Families of Libya mass grave victims demand justice

A photograph of Mourad Allafi hangs in the family farmhouse in western Libya three years after he was found in a mass grave. His father wants his killers dead. Mohamad Allafi believes the prison terms of six years to life handed down by a military court in February to 30 people convicted of murder are not enough. And relatives of the hundreds of others who were tortured, killed and dumped in row upon row of mass graves in Tarhuna agree with him.

The families who lost relatives in the mass killings say that only the death penalty can ease the pain of those who have lost children murdered "in cold blood". Capital punishment is still legal in Libya, but the ultimate penalty is not often applied.

Many families in Libya are still reeling from the years of violence and injustice that followed the toppling and killing in 2011 of Muammar Gaddafi. The dictator's demise plunged the North African country into chaos.

Tarhuna, a town some 80 kilometres south of the capital Tripoli with a population of 40,000, stands out because of the atrocities committed there. A feared militia called the Kaniyat, named after the six brothers who ran it, seized Tarhuna in 2015 and set about systematically silencing opponents and often their entire families. Lions that the Al-Kani brothers kept during their reign of terror were rumoured to feed on the flesh of their victims.

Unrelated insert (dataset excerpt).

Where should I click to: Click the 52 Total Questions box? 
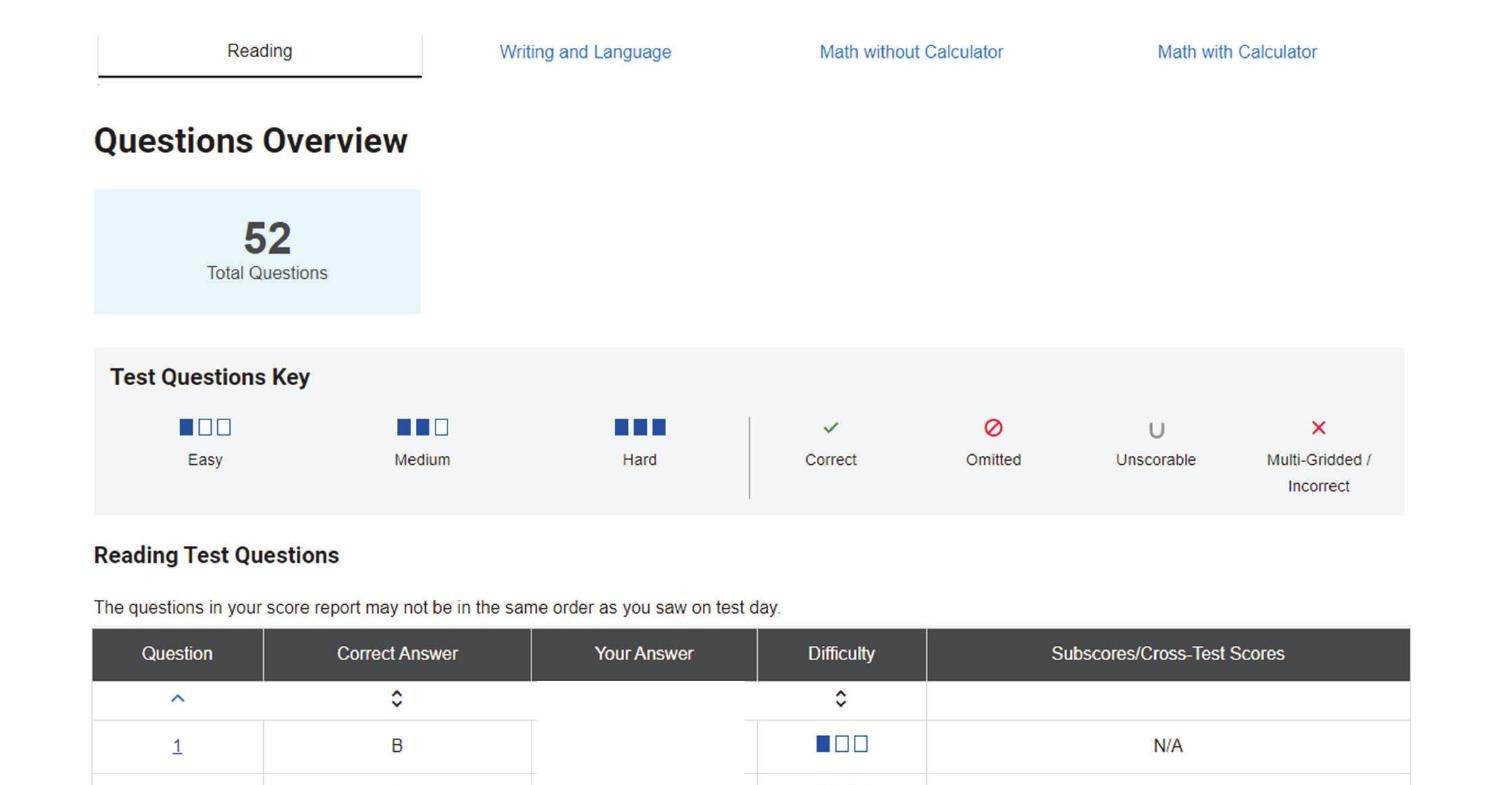(x=257, y=251)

Mohamad Allafi will never forget the day the Kaniyat abducted his 30-year-old son in 2019. "I called him dozens of times that night, but in vain," he said in a trembling voice.

Searching for bodies

 

Mourad had "stayed well away from politics and militias", his father insists. His only crime, in the Kaniyat's eyes, was holding an ID card that showed he belonged to the Na'aji tribe which opposed the militia's violent grip on the town. For a time, the Al-Kani brothers sided with militias based in Tripoli.

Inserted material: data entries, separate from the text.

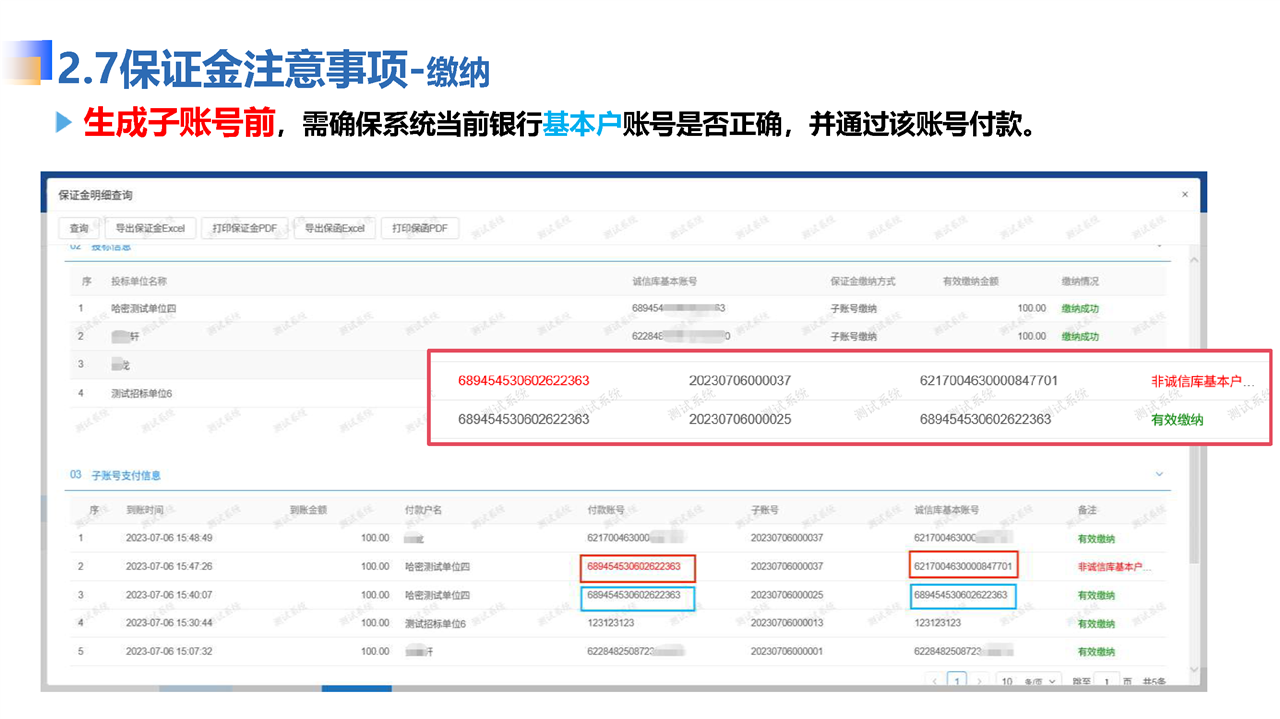The height and width of the screenshot is (719, 1280).
Task: Click the 跳至 page number input field
Action: (x=1107, y=682)
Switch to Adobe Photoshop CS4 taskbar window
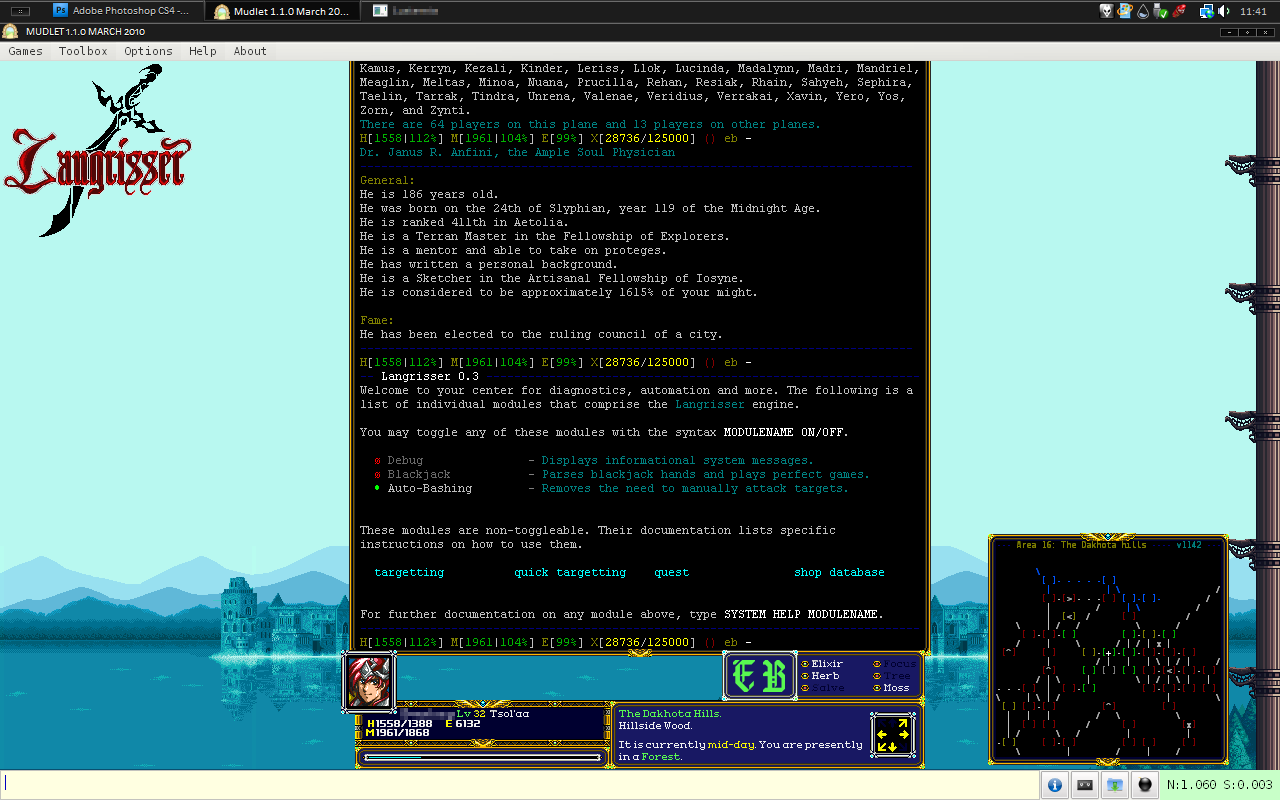This screenshot has width=1280, height=800. (125, 11)
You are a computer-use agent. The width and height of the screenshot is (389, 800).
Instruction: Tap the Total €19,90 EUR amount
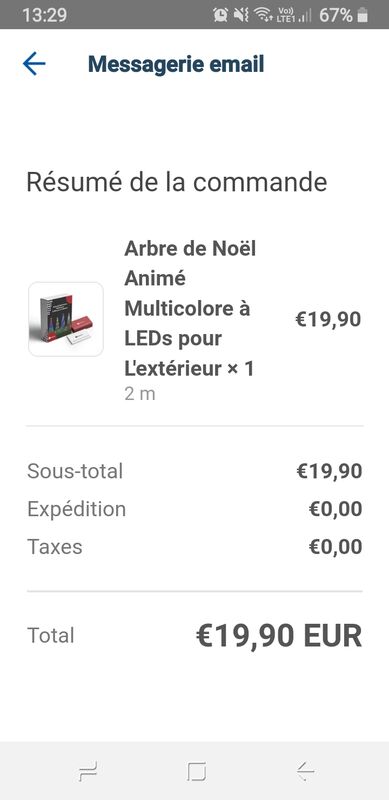(x=279, y=636)
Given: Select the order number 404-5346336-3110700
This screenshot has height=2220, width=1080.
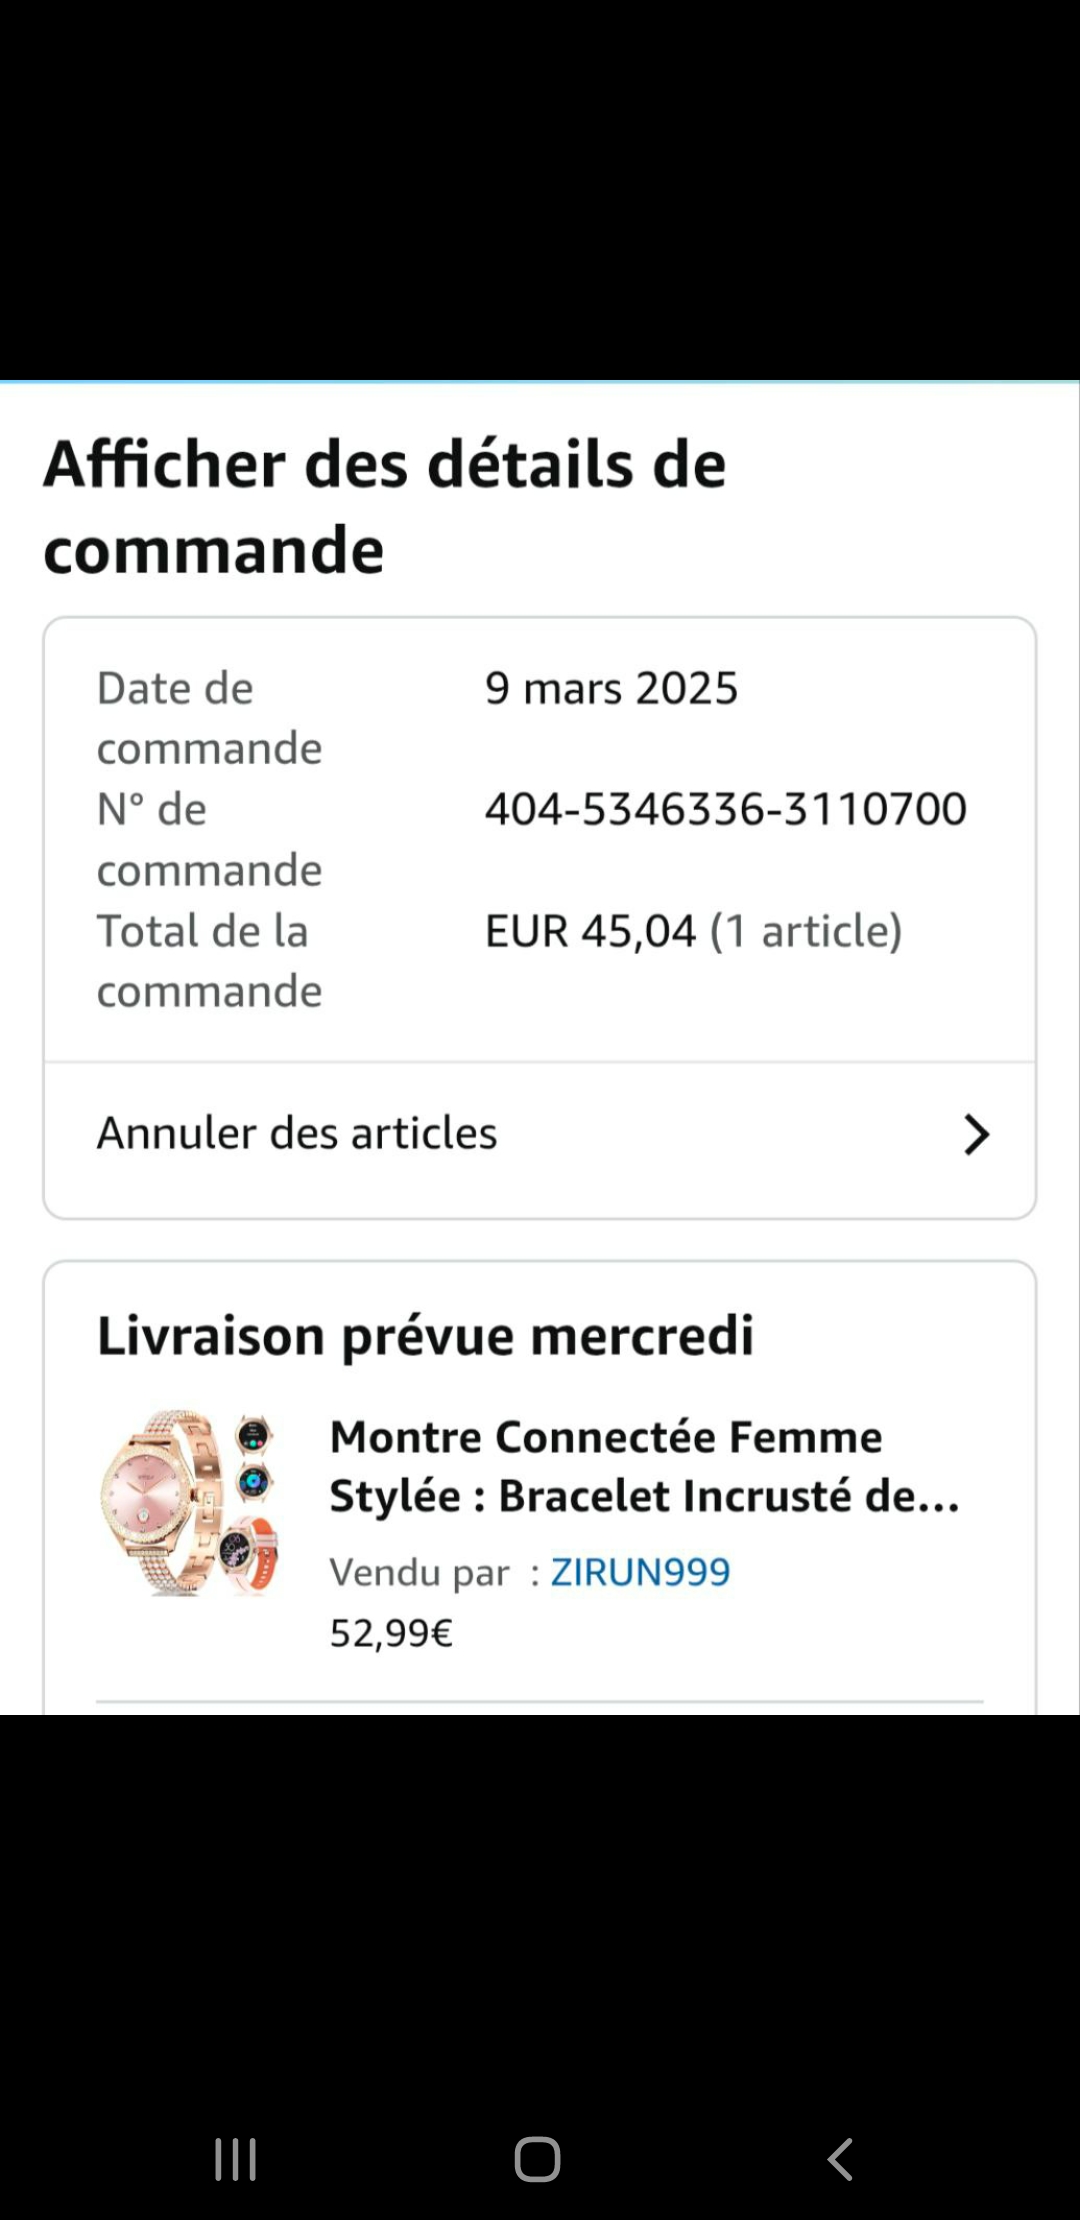Looking at the screenshot, I should pos(725,809).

But when eastern-based military strongman Khalifa Haftar launched an assault on the capital in 2019, the clan switched sides and offered him Tarhuna as a rear base. When Haftar's forces were routed a year later, the Al-Kanis disappeared. Three of the brothers, including Mohamed their leader, were killed, and locals in Tarhuna believe the other three are now hiding out in Benghazi, Egypt or Jordan.

With the Al-Kanis gone from Tarhuna, residents started looking for mass graves. They chipped away at the hard ochre earth with spades, desperate to find signs of the many disappeared. The body of Mourad Allafi was one of 350 to be discovered.

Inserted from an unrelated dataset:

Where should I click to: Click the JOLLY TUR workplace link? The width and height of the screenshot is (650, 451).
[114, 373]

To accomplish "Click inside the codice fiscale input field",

Libya's authority for the disappeared has so far identified 226 sets of remains, and is still searching for more in three main sites. A second trial of dozens of others suspected of involvement in the Tarhuna killings is expected to conclude in the coming weeks, the justice ministry said. But many of the townspeople are sceptical that this will bring them closure.

Three demands

 

"The military prosecutor's office tried people for the crimes in Tarhuna and delivered unjust and insufficient verdicts," said Mossab Abou Kleich of an association of victims' families, referring to February's verdict. "They should have been sentenced to death," he said.

"No family is satisfied with just prison sentences for those proven to be directly responsible for murdering hundreds of civilians," Abou Kleich added. He called for punishment "commensurate with the crime that was committed".

Abou Kleich said the families' three main demands are "finding the missing, pursuing and prosecuting the criminals, and reparations".

He says the government should prioritise compensating the families whose property was destroyed, which will help ease tribal tensions in Tarhuna and bring an end to this bloody chapter in the town's history. Whatever the outcome of the court proceedings, the tragedy of Tarhuna will continue to affect people's lives.

"Since Mourad's killing, my wife and I have been sick. I have diabetes and hypertension, and my wife is bedridden from the unbearable pain," said Allafi, his younger son Abdelhakim by his side.

Four years later, Mahmoud al-Marghani still can't explain to his nieces and nephews – aged seven, 10 and 14 – why their father Khaled disappeared in June 2019. The 59-year-old was abducted by three unidentified men from his home and forced into a large 4X4. He is still missing.

"He went on a trip," Marghani tells them when they ask about their father. He cannot bring himself to tell them that one of the "criminals admitted torturing and killing him".    (AFP)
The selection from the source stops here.